India’s cybersecurity start-ups are increasingly eyeing opportunities beyond plain-vanilla services. Amid rising digitisation, the complexity of AI-driven threats and new data protection regulations such as the DPDP Act, founders are building product-led platforms covering cloud security, identity and threat detection, often keeping global markets in sight from the start.

They, however, face two distinct challenges: Building enough trust and capability to compete with global incumbents, and securing the long-term investment needed to mature into independent, global entities, rather than becoming acquisition targets.

India currently has over 400 cybersecurity product companies. The sector has grown rapidly from $1.05 billion to $2.05 billion over the last five years, at a 34 per cent compound annual growth rate, according to the Data Security Council of India (DSCI).

“DSCI’s ‘Cyber security product landscape report 3.0’ highlights that about 55 per cent of product companies’ revenue comes from global markets. They are giving more emphasis to IPs, and the architectures are increasingly a hybrid of software and hardware,” Vinayak Godse, Chief Executive Officer of DSCI, says. “The Indian security start-up ecosystem would have to chart an aggressive journey for the platformisation of its capabilities,” he adds.

Glocal strengths

The domestic ecosystem remains centred in Bengaluru, Pune, Delhi and Mumbai. Internationally, North America, West Asia and Southeast Asia have emerged as significant markets for Indian cybersecurity products.

Manish Chachada, Chief Operating Officer and Co-founder of cybersecurity startup Cyble, believes that the ecosystem has matured considerably. “What’s encouraging is the shift from services-led models to genuine product innovation — start-ups are building differentiated platforms in identity management, cloud-native security and behavioural threat detection that can compete on the global stage,” he says.

He adds that clients insist on receiving contextual, actionable threat intelligence for their specific geography and industry vertical.

“The dark web isn’t monolithic — threat actors targeting Indian BFSI (banking, financial services and insurance) operate differently from those focused on manufacturing or healthcare.

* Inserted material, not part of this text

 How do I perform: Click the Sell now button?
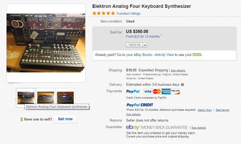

The localised understanding gives Indian start-ups a distinct advantage in their home market, but it also makes global expansion challenging,” he points out.

Bottlenecks

Nearly 39 per cent of Indian cybersecurity companies have secured external funding. “Most of the funded companies received capital within two years of inception, indicating strong early-stage investment appetite. Over 110 patents were filed in 2024-25, showcasing active innovation and IP development,” the DSCI report stated.

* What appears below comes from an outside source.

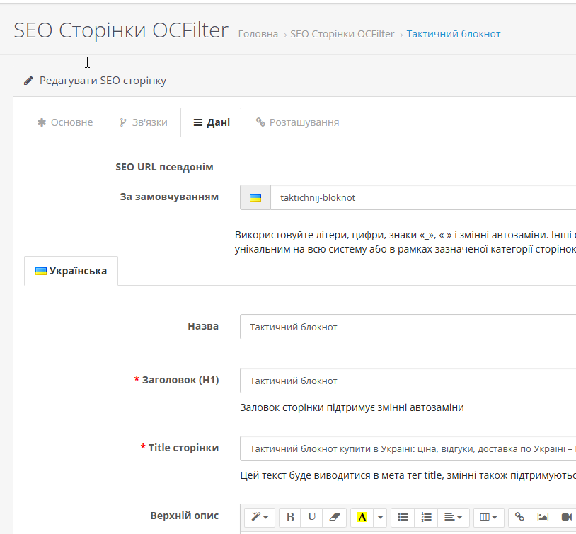The height and width of the screenshot is (534, 576).
Task: Switch to the Розташування tab
Action: pyautogui.click(x=297, y=122)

For start-ups, the real bottleneck isn’t technical capability — it’s the need to establish enterprise trust. “Security isn’t sold, it’s earned through proven incident response, rigorous compliance certifications and consistent delivery. Indian start-ups often underestimate the length of enterprise sales cycles and the investment required in customer success infrastructure,” Chachada observes.

Echoing this, GT Venkateshwar Rao, Managing Director of Posidex Technologies, points out that a new generation of Indian founders is building ambitious, product-led platforms focused on the global stage from day one, rather than merely patching existing problems. But the road ahead is far from smooth.

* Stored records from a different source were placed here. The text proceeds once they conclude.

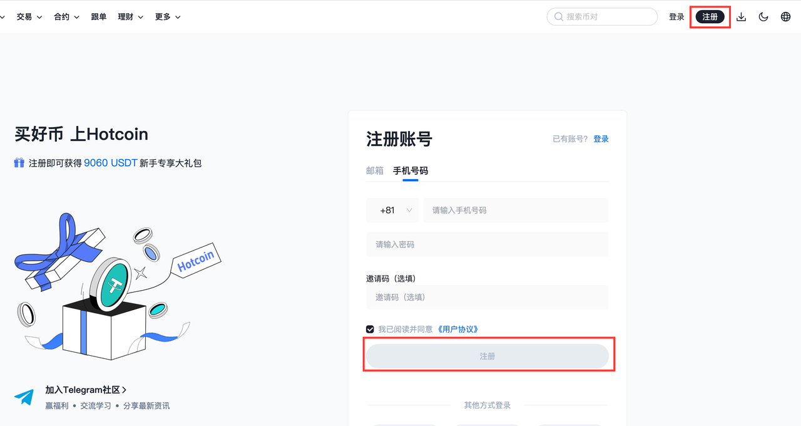Expand the 更多 menu
The height and width of the screenshot is (426, 801).
point(168,17)
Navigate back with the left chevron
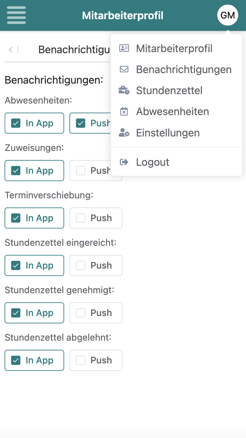Screen dimensions: 246x438 (x=10, y=49)
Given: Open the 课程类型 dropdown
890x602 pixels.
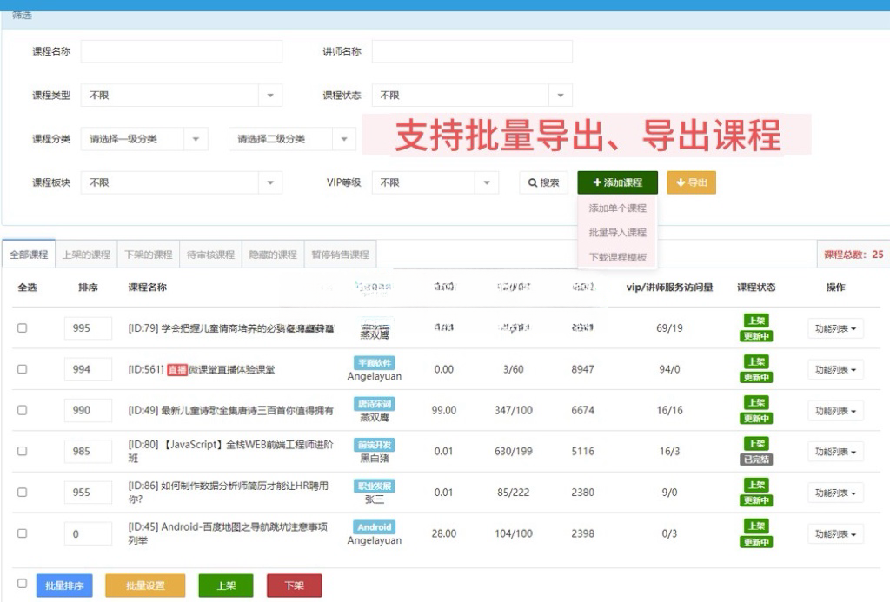Looking at the screenshot, I should (x=181, y=96).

“These entrepreneurs aren’t just fighting hackers — they’re fighting for trust, which is the most valuable currency in security. They have to work incredibly hard to convince businesses to choose them over established global brands — giants that can pour 100 times more money into a single marketing campaign. It’s an uphill battle where clever innovation and sheer grit are the only weapons that can level the playing field,” he says.

Consolidation ahead

Chachada anticipates strategic consolidation across specific verticals. “Indian companies will likely dominate categories where regional expertise matters — supply chain security for manufacturing, digital payment fraud or infrastructure protection. However, many will become acquisition targets rather than independent global players,” he observes.

Kiran Vangaveti, Founder-CEO of cybersecurity startup Blu Sapphire, concurs.

“This story is about what is fuelling the growth of the Indian start-ups, how they are winning enterprise trust, and whether they can scale up into global security players or will be absorbed by larger incumbents,” he says.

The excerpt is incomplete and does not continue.